Trecho do texto:
—————

Espiando o poder: análise diária da grande imprensa
Foto: Donaldo Hadlich/Framephoto
Por Luis Edmundo Araujo, colunista do Cafezinho
O Globo e a Folha de São Paulo vêm hoje com a mesma manchete, o primeiro dizendo que “Governo tenta aval do STF para resolver crise do Rio”, e a segunda, afirmando que “União negocia com o Supremo solução para” o mesmo problema. O jornal carioca ainda tem como reforço do alívio, do vislumbre de soluções futuras, a chamada no alto ao lado da manchete, a informar, sob os “sinais de recuperação” em cor de laranja, que “captações vão superar US$ 25 bi”. Mas não há como deixar de falar, ainda, na explosão de violência nos presídios. O Globo pede no editorial, na primeira página, “mais presídios e também uma administração eficiente”, e só lá dentro, no penúltimo parágrafo do texto, lembra do “contingente que, submetido a atos correcionais mais brandos, com penas alternativas, poderia ser reintegrado à sociedade”. A Folha cita o exemplo do Espírito Santo na capa e só na página interna, no subtítulo, fala em “políticas de ressocialização”. E abaixo, na mesma página, “sob pressão, Temer enviará tropas a AM e RR”. Apela para a repressão, às armas, o mesmo presidente que no Globo tem suas declarações equivocadas ressaltadas na chamada de capa para a matéria sobre as “gafes em série”, ilustrada pela foto acima na qual, pode parecer só impressão, mas Temer, dentro da ambulância, parece ser cuidado com toda a atenção destinada aos incapazes.

—————

Linhas extraídas:

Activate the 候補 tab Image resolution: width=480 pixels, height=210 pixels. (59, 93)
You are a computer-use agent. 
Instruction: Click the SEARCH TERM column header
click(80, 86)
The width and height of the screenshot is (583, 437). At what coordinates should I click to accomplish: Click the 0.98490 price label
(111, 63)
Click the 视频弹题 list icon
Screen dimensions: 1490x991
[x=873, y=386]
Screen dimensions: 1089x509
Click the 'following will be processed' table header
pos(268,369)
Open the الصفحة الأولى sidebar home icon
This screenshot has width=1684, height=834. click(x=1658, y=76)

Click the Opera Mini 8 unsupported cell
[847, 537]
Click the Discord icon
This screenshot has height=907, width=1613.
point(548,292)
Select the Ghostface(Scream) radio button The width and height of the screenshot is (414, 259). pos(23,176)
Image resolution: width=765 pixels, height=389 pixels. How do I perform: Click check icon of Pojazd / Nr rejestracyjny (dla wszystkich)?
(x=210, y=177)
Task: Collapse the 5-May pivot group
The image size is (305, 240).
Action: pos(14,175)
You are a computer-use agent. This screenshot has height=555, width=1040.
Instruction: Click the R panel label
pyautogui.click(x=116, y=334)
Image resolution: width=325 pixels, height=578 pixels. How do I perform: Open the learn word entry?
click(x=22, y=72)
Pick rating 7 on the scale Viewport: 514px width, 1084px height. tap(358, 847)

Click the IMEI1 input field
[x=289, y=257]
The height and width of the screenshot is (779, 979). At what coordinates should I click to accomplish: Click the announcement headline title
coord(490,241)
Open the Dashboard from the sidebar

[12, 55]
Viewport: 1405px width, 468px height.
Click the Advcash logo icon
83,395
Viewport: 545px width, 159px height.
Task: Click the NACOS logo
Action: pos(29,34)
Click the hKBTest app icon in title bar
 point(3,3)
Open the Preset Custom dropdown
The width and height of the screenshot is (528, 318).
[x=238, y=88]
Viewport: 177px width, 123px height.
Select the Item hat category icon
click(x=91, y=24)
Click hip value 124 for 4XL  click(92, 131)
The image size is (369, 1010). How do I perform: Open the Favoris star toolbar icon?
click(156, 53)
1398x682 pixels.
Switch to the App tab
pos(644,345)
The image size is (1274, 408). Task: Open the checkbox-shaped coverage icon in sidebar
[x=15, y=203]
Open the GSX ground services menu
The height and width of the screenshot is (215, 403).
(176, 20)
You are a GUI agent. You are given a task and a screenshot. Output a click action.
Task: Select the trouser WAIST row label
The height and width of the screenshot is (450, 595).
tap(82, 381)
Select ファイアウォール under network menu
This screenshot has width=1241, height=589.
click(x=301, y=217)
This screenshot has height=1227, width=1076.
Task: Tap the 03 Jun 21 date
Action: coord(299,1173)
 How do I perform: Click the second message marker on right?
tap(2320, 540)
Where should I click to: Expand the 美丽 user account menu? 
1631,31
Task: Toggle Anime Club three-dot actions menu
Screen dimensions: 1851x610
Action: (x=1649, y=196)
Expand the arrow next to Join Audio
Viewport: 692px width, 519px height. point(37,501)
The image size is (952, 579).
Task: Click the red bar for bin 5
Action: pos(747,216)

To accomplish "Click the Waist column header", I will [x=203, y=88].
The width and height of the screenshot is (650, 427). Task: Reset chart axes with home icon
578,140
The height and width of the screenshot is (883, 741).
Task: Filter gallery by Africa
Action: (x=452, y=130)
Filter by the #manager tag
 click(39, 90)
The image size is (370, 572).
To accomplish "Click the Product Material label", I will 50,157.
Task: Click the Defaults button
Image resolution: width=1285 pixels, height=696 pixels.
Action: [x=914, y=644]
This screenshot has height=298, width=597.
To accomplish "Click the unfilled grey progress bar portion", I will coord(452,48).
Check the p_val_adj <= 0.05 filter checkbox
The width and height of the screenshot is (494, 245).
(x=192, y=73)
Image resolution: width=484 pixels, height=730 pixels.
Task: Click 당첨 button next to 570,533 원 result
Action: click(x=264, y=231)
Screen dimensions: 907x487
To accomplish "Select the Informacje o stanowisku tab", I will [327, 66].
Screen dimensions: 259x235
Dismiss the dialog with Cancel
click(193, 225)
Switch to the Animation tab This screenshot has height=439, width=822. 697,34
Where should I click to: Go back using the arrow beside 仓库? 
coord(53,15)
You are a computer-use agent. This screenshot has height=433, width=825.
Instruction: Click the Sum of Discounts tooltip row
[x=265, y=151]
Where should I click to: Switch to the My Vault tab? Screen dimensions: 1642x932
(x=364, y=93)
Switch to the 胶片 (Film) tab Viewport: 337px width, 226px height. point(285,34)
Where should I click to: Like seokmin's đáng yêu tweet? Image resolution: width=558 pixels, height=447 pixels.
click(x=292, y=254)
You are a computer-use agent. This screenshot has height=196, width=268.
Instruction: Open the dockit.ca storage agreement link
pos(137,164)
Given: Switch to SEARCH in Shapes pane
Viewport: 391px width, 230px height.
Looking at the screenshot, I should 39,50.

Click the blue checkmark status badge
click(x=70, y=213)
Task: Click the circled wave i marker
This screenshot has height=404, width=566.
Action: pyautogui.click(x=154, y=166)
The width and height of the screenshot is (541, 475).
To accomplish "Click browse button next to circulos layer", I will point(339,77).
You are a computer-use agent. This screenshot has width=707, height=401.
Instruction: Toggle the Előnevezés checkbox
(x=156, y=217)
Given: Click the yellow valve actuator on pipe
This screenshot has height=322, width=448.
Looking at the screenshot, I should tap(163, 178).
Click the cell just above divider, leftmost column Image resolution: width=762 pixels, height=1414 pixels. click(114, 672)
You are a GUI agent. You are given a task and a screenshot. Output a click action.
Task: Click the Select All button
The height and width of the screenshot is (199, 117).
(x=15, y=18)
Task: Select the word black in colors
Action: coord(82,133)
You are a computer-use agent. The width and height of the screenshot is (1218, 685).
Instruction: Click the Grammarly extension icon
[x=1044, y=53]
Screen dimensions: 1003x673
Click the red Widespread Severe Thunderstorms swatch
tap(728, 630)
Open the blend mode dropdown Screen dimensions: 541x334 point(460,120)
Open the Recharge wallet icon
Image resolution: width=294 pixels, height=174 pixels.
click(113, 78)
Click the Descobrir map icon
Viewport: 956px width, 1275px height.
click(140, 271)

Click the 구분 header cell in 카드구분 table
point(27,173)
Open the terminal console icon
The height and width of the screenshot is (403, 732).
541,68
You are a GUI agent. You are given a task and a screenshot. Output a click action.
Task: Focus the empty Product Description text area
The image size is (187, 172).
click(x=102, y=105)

—————

Enunciado da tarefa: Reproduza na íntegra, sem qualquer alteração, a coluna sobre a grande imprensa apresentada acima.

Resolução detalhada:
Espiando o poder: análise diária da grande imprensa
Foto: Donaldo Hadlich/Framephoto
Por Luis Edmundo Araujo, colunista do Cafezinho
O Globo e a Folha de São Paulo vêm hoje com a mesma manchete, o primeiro dizendo que “Governo tenta aval do STF para resolver crise do Rio”, e a segunda, afirmando que “União negocia com o Supremo solução para” o mesmo problema. O jornal carioca ainda tem como reforço do alívio, do vislumbre de soluções futuras, a chamada no alto ao lado da manchete, a informar, sob os “sinais de recuperação” em cor de laranja, que “captações vão superar US$ 25 bi”. Mas não há como deixar de falar, ainda, na explosão de violência nos presídios. O Globo pede no editorial, na primeira página, “mais presídios e também uma administração eficiente”, e só lá dentro, no penúltimo parágrafo do texto, lembra do “contingente que, submetido a atos correcionais mais brandos, com penas alternativas, poderia ser reintegrado à sociedade”. A Folha cita o exemplo do Espírito Santo na capa e só na página interna, no subtítulo, fala em “políticas de ressocialização”. E abaixo, na mesma página, “sob pressão, Temer enviará tropas a AM e RR”. Apela para a repressão, às armas, o mesmo presidente que no Globo tem suas declarações equivocadas ressaltadas na chamada de capa para a matéria sobre as “gafes em série”, ilustrada pela foto acima na qual, pode parecer só impressão, mas Temer, dentro da ambulância, parece ser cuidado com toda a atenção destinada aos incapazes.